Description of the task:
Go over the entries and report the lines where the word "Polkadoodles" occurs.

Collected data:
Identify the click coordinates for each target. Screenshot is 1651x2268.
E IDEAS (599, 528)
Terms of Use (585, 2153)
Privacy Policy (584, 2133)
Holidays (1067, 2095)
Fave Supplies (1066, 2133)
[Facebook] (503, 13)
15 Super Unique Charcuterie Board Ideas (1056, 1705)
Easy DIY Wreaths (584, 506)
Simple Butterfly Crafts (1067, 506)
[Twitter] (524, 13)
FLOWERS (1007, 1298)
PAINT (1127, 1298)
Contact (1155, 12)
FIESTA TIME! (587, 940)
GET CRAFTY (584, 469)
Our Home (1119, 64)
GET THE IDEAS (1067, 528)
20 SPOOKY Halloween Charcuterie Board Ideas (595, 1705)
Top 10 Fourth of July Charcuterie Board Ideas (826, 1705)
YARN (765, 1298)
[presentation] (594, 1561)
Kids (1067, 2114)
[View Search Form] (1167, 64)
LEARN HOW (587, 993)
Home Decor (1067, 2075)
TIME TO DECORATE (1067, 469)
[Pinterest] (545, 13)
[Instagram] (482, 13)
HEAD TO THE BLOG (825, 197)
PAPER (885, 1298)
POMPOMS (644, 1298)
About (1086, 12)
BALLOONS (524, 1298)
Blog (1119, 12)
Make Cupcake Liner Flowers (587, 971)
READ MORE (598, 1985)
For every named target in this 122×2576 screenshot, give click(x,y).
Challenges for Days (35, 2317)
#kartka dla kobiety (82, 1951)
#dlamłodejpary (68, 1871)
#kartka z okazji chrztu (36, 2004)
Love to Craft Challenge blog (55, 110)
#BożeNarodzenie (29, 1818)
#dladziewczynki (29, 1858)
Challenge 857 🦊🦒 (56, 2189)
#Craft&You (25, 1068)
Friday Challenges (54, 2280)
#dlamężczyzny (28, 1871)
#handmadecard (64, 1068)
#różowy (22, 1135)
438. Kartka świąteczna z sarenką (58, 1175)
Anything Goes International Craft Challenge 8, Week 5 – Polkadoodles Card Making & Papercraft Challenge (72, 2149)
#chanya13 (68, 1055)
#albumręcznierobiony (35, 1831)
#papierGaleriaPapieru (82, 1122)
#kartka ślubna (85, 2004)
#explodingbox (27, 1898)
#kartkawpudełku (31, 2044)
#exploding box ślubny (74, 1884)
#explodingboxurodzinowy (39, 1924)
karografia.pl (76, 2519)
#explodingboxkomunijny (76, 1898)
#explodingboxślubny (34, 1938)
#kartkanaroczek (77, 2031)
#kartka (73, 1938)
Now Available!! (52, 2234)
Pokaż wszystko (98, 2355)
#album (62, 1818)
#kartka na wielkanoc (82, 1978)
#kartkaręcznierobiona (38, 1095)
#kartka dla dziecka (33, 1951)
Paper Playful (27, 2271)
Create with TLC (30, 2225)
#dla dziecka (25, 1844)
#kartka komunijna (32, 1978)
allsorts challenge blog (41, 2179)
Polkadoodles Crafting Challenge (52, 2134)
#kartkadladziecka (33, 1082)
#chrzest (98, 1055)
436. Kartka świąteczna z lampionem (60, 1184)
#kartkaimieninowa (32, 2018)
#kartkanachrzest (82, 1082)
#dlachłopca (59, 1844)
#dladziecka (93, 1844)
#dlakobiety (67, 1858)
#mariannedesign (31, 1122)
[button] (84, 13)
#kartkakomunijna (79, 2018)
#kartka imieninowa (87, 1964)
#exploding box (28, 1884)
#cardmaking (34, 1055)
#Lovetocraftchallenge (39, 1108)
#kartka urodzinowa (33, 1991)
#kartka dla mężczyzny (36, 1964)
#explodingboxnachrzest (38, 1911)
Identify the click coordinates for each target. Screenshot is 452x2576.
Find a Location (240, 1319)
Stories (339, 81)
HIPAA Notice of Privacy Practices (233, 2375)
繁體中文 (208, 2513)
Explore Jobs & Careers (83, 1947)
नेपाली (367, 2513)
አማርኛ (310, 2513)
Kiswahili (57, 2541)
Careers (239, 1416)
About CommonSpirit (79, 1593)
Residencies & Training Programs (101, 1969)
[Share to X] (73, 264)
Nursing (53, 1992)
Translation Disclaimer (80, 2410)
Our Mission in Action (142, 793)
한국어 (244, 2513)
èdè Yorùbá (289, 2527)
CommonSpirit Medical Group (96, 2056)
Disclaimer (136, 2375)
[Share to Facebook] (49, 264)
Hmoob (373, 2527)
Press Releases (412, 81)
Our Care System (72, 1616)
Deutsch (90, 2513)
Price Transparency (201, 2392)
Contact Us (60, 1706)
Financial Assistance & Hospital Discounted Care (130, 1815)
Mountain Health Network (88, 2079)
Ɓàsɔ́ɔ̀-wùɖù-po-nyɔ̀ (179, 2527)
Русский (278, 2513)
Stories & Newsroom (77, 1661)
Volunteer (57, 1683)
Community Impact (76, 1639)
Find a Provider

Response for this exercise:
Anything Goes International Craft Challenge 8, Week 5 – Polkadoodles Card Making & Papercraft Challenge (72, 2149)
Polkadoodles Crafting Challenge (52, 2134)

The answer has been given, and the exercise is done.